Under the Sign of Sadness: Zbigniew Preisner’s Three Colors Scores
Music looms as a spectral presence over Krzysztof Kieślowski’s Blue, White, and Red, collectively known as the Three Colors trilogy. Like the triad of colored lights that bounce on the beautiful, sad faces in the films, Zbigniew Preisner’s multi-hued scores reflect on the images and refract from the inside out. Stern, lonely, and at times almost unbearably passionate, they often penetrate the ears and hearts of the characters. When the grieving heroine of Blue is suddenly overwhelmed by notes from a stoic oratorio, those notes are Preisner’s; when the lost protagonist of Red finds solace in an aria she plays at a record store, the music flowing through her headphones is his. Kieślowski may have written the stories—with the help of screenwriter Krzysztof Piesiewicz and screenplay consultants Agnieszka Holland, Edward Zebrowski, Slawomir Idziak, Edward Kłosiński, and Piotr Sobociński—but Preisner deserves credit for cocreating the trilogy’s mood of existential despair.
“Krzysztof always said that people were born in the positive moon or the sadness moon, and he thought I was born in the sadness moon,” Preisner told me in conversation. “Me too. It was easy communication between us.” Actor Juliette Binoche observed this dynamic between the two men while working with them on Blue. “Krzysztof and Zbigniew really found each other, as they were deeply complementary in their need of emotional expression and spiritual interrogations,” she told me. “It’s probably why I felt close to them.”

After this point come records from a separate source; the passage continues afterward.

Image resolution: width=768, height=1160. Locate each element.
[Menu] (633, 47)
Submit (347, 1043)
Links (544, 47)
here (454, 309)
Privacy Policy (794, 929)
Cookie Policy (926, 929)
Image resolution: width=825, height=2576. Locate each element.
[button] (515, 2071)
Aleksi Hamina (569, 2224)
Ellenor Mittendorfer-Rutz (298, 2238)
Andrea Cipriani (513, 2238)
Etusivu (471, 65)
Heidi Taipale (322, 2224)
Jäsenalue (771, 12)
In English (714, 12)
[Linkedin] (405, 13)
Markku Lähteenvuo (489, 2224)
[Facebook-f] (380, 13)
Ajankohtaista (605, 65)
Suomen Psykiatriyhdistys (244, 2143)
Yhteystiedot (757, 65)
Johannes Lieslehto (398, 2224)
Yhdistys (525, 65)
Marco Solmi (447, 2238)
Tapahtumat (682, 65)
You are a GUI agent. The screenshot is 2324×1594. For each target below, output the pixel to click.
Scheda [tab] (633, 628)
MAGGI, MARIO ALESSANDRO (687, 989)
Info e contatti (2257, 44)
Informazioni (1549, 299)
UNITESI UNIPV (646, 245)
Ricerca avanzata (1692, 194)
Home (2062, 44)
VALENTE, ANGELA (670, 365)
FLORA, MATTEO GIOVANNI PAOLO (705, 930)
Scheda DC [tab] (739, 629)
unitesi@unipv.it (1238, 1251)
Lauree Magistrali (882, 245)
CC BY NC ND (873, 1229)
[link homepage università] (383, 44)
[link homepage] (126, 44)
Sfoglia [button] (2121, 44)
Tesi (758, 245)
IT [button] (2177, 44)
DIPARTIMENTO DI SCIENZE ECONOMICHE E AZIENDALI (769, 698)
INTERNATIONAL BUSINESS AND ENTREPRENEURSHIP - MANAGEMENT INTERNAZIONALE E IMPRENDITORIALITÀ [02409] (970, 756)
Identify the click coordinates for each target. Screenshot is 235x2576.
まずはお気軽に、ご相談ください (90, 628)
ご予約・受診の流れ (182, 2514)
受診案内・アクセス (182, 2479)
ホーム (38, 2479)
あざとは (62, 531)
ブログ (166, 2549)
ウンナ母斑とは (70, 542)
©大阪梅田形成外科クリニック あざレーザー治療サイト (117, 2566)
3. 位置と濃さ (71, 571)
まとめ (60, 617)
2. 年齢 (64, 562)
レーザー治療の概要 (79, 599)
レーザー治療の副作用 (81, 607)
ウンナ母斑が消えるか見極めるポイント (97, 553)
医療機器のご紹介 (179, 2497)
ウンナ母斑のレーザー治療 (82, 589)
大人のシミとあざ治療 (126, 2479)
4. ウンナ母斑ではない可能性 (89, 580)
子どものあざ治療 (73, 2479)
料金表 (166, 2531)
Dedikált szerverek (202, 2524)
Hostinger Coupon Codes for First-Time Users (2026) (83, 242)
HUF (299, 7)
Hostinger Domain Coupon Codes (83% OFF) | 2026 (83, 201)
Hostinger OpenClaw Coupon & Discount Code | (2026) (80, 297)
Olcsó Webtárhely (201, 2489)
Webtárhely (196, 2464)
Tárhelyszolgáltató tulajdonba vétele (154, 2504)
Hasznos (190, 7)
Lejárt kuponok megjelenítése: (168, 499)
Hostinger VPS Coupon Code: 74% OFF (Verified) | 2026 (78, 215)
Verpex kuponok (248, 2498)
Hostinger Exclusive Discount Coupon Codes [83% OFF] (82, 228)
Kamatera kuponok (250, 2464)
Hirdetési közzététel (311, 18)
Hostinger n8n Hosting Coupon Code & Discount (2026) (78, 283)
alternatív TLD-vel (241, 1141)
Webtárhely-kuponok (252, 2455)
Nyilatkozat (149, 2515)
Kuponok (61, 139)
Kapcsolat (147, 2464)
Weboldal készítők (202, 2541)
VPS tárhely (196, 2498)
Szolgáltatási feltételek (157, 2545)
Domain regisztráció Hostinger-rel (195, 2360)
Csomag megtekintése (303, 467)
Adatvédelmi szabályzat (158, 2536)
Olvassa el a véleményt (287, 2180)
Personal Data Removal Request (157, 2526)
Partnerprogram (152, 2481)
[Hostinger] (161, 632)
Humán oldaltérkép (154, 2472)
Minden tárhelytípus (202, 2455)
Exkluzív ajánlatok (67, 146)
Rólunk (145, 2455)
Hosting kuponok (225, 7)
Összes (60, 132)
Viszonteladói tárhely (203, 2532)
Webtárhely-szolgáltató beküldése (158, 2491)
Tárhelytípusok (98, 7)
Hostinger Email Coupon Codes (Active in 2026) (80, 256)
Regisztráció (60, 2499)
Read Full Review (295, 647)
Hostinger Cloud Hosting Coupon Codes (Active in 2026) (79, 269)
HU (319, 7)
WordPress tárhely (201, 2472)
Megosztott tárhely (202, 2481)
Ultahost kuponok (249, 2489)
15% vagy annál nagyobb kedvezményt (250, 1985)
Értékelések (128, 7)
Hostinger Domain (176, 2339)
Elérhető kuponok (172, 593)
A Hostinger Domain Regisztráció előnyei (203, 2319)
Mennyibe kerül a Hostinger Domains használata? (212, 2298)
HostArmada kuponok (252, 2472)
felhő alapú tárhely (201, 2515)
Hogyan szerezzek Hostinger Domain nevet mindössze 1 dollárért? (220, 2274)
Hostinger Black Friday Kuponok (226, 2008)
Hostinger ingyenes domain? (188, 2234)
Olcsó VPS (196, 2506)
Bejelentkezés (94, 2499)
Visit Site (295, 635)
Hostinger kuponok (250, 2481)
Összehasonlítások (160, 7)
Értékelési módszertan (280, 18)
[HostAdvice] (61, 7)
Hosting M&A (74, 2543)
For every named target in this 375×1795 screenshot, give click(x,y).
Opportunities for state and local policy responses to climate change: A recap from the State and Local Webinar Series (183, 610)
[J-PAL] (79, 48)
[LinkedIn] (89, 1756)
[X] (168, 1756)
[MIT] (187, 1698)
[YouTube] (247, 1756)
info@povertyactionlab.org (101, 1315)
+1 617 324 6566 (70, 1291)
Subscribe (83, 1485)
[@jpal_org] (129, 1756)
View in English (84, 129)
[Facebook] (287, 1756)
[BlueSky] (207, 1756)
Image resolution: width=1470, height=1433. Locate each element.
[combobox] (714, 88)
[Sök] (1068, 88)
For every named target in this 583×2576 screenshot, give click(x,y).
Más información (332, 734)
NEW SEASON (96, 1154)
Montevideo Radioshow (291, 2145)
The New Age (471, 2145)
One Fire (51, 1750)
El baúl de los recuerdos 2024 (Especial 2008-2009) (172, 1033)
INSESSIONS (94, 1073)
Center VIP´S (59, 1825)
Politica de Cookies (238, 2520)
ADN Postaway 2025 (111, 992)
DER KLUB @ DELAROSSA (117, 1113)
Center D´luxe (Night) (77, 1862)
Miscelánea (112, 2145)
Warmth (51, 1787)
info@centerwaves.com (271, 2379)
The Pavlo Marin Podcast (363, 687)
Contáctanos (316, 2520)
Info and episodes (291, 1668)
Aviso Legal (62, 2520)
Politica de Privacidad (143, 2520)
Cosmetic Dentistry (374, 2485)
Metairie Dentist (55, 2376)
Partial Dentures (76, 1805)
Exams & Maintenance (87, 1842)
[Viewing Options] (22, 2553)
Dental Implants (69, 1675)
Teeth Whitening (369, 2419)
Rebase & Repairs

There is something spiritual, even liturgical about Preisner’s scores, though God is never mentioned by name in the trilogy. “All my films have a metaphysical or spiritual dimension,” the director said in an interview given fourteen months before he died of a heart attack in 1996 at the age of fifty-four. “But really, it’s not so special: every person’s life comprises those things, to some degree.” The magic of Kieślowski’s cinema lies in the way he suffuses that “not so special”—the quotidian fragments of an ordinary life—with deep poetry, like a white sugar cube slowly dissolving in a cup of coffee. These films frequently hold on close-ups of mundane details, and Preisner works to highlight the sacred meaning of these images.